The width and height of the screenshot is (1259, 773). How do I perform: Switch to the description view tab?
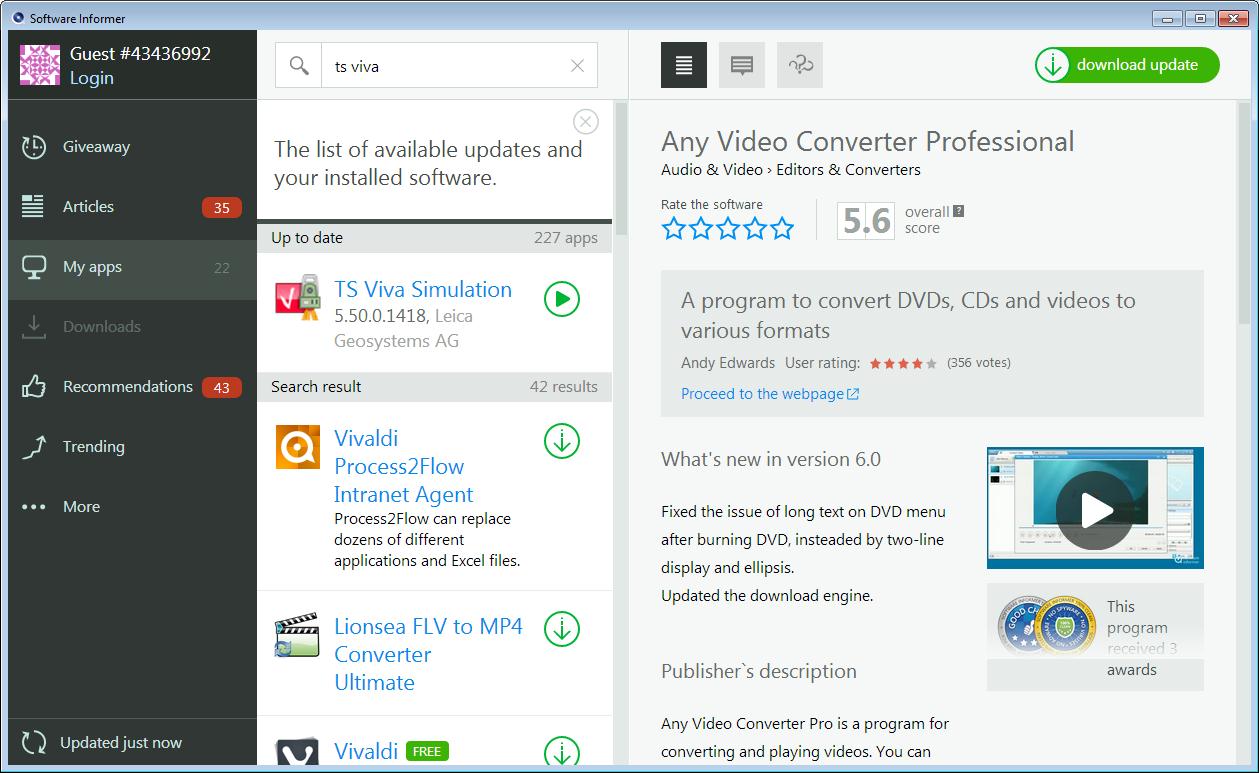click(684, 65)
______
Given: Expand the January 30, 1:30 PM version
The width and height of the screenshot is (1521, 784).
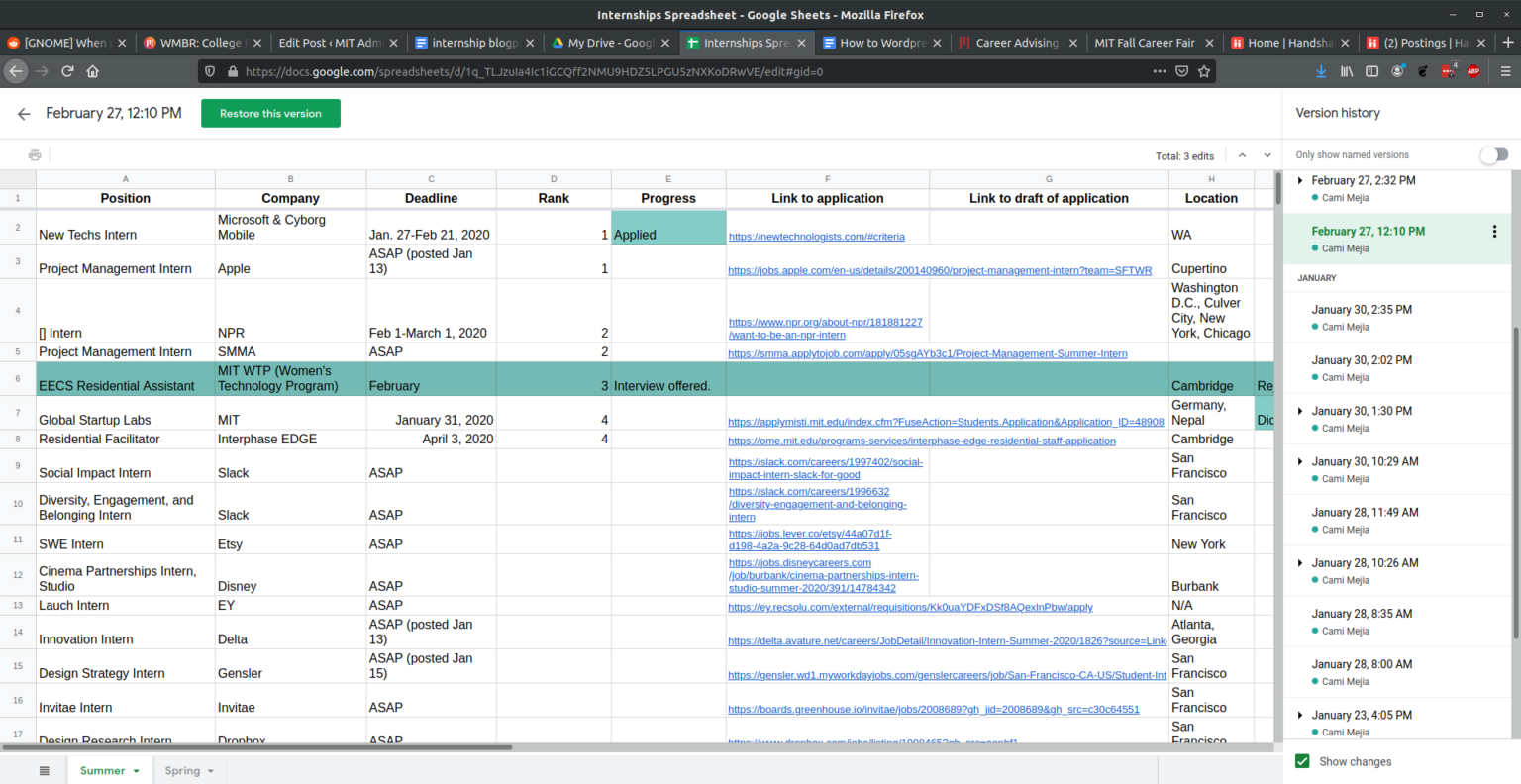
______
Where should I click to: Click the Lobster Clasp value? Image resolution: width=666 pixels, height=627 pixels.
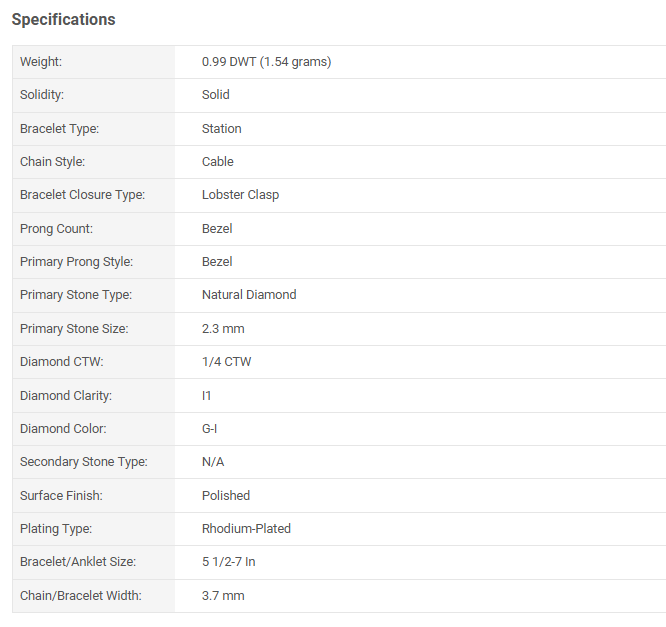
______
> _WHAT IS REQUIRED_:
Would you please repeat exactly the lines above, starting at the line with "Given: Expand the January 30, 1:30 PM version" and stopping at the line with "The width and height of the screenshot is (1521, 784).", both included?

> _TASK ANSWER_:
Given: Expand the January 30, 1:30 PM version
The width and height of the screenshot is (1521, 784).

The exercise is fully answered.